Recklinghausen. Recklinghausen: Stefanie Reinsperger als Thomas Bernhards „Der Theatermacher“ - das Gastspiel des Berliner Ensemble wurde zum Ereignis.
Da haben wir sie dann doch noch: die klassischen Festspiele. Überragende Schauspieler, ein grandioses Stück, Regie erster Güte: Das Publikum im Ruhrfestspielhaus hob mit seinem Jubel fast den Saal aus den Angeln, Thomas Bernhards „Theatermacher“ zu feiern. Das Berliner Ensemble war zu Gast in Recklinghausen.
Ruhrfestspiele Recklinghausen: „Der Theatermacher“ reißt das Publikum hin
Oliver Reeses Inszenierung genießt längst Kultstatus. Vordergründig könnte man glauben, das habe seinen Grund in der Theatermacherin, also einer Frau in der Hauptrolle. Tatsächlich aber ist es Minuten nach dem bronchial-zuckenden Beginn völlig bedeutungslos. Was Stefanie Reinsperger in diese Rolle hineingibt, unterwirft sich keinem modischen Gender-Diktat, das ist einfach Menschenbildnerei allererster Güte.
Wir erinnern uns: Dieser Theatermacher Bruscon ist ein selbsterklärter Gott der Bühne. Tatsächlich aber schmiert er sich mit einem brutal unterjochten Ensemble, das ausschließlich aus Familienmitgliedern besteht, durch die tiefste Provinz. Verlotterte Gasthöfe (Bühne Hansjörg Hartung) - links die Kirche, rechts der Schweinemastbetrieb - beherbergen die Bretter, die Bruscons Welt bedeuten. Und immer gibt es nur ein Stück, „Das Rad der Geschichte“.

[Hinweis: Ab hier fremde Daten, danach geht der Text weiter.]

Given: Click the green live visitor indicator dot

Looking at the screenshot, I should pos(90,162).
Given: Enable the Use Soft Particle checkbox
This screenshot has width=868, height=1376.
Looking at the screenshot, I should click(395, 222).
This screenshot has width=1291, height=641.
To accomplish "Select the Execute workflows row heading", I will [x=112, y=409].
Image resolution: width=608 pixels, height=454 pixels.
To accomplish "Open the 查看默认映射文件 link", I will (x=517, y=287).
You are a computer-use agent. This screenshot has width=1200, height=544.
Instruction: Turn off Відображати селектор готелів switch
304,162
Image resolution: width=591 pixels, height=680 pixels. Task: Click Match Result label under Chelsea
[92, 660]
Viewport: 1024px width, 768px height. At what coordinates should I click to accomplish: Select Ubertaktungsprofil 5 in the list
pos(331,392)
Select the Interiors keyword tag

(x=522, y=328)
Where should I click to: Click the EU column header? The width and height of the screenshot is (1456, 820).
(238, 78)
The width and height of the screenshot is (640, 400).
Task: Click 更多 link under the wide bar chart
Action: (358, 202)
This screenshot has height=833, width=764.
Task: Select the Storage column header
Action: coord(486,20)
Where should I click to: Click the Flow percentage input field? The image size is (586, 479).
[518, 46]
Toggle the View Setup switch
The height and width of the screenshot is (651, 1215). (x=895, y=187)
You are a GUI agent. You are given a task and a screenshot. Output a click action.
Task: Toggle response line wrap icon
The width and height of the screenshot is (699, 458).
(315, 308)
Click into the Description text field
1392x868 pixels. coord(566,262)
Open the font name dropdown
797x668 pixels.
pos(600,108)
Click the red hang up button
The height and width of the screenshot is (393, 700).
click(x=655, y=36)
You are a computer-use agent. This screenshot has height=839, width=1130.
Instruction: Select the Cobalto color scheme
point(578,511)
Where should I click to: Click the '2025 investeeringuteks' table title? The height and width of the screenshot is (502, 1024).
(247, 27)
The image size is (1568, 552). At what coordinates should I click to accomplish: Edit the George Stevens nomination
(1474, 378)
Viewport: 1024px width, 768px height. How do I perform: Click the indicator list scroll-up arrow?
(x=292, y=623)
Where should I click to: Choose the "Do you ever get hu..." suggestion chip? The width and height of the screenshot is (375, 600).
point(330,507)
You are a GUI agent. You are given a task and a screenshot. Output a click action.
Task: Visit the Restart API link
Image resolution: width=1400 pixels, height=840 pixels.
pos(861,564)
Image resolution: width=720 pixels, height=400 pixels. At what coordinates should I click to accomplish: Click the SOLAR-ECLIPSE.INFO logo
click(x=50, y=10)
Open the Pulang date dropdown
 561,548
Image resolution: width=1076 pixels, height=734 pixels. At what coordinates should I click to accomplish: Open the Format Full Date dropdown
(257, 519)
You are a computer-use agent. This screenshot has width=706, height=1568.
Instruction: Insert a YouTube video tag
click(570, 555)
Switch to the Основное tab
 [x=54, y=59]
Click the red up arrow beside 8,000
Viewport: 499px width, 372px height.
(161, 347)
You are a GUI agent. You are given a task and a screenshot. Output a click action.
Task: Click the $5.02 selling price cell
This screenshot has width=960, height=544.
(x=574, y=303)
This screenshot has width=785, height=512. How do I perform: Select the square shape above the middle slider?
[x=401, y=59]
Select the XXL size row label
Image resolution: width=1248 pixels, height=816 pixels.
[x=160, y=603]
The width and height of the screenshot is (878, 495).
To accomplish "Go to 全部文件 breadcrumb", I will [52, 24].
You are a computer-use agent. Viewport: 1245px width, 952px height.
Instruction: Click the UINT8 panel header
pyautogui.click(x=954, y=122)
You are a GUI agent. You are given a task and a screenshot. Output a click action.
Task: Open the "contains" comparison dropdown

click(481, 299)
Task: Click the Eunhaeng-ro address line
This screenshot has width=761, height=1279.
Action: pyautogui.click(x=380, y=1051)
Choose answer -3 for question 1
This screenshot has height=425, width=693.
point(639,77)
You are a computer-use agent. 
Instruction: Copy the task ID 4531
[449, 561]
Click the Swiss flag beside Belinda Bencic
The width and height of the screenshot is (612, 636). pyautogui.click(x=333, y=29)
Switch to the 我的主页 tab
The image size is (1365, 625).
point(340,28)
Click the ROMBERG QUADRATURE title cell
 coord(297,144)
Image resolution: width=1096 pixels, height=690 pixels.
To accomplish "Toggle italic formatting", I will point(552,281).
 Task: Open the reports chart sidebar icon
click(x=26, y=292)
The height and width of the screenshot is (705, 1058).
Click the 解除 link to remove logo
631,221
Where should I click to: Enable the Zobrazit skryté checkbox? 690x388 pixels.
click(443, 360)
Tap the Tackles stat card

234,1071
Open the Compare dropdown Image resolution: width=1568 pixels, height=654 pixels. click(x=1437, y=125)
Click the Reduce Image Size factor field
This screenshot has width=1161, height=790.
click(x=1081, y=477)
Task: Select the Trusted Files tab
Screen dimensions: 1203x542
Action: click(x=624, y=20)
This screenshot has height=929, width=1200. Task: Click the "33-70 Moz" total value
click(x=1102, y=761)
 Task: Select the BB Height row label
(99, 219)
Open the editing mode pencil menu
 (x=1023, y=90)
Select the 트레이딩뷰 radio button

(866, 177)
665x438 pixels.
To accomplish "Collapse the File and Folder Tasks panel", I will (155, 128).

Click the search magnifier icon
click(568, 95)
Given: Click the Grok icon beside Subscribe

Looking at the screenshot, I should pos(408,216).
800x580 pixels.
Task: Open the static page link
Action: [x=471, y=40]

„Der Theatermacher“ ist eines der besten Stücke Thomas Bernhards (1931-1989), eine von Hass durchtränkte Liebeserklärung ans Theater, aber es braucht auch die Besten. Und das Berliner Ensemble hat sie. Selbst Ältere, die noch den donnernden Traugott Buhre, den irrlichternden Lambert Hamel oder den Neurosen-König Ulrich Wildgruber als Bruscon haben erleben können, dürfen sich verneigen vor diesen pausenlosen 135 Minuten, deren Güte nicht zuletzt eine nahezu perfekte Timing-Balance von brausendem Klamottentempo und Elegien kompletten Versagens ausmacht.
Ja, gewiss, es ist der Abend Stefanie Reinspergers. Und ihr eigentliches Kunststück ist viel mehr als das rasend und rasant sich drehene Charakter-Kaleidoskop eines vielgesichtigen Theatermonsters. Diktator und Schmerzensmann, liebesbedürftiges Kleinkind, Fleisch gewordene Allmachtsfantasie und Galle-Gewitter gegen das saublöde Feuilleton: all das ruft die 36-jährige Österreicherin mit einer berauschend zirzensischen Selbstverständlichkeit ab. Aber das eigentliche Ereignis ist doch, dass diese Parade des Clownesken in jedem Stadium vom lallenden Baby bis zur blutrünstigen Despotie nicht als „Seht her!“ die Bühne passiert, sondern so unfassbar echt, authentisch, empfunden, durchlebt wird. Da ist eben kein Theater gemacht, da ist es gelebt.
„Der Theatermacher“ vom Berliner Ensemble: grandiose Darsteller
Ein Abend ist es auch, der den Geist des Ensembles feiert, jeder hier adelt die vermeintlichen Stichwortgeber um Bruscon herum. Christine Schönfeld als dessen Frau, trompetet ihren Text, der allein aus Husten besteht, hinreißend. Aus der Tochter kitzelt Dana Herfurth heraus: ein Mündel, das Vormund sein will. Adrian Grünewald als Sohn: Opfertierchen, begnadet erzkomödiantisch porträtiert. Und erst Wolfgang Michael, Wirt der Herberge. Wann war stockende Einsilbigkeit ein solcher Sturzbach an Beredsamkeit?!
Eine der rar gewordenen Theaterabende jener Sorte, die man nicht vergisst.
Heute gibt es im Ruhrfestspielhaus noch eine weitere Aufführung, sie ist restlos ausverkauft.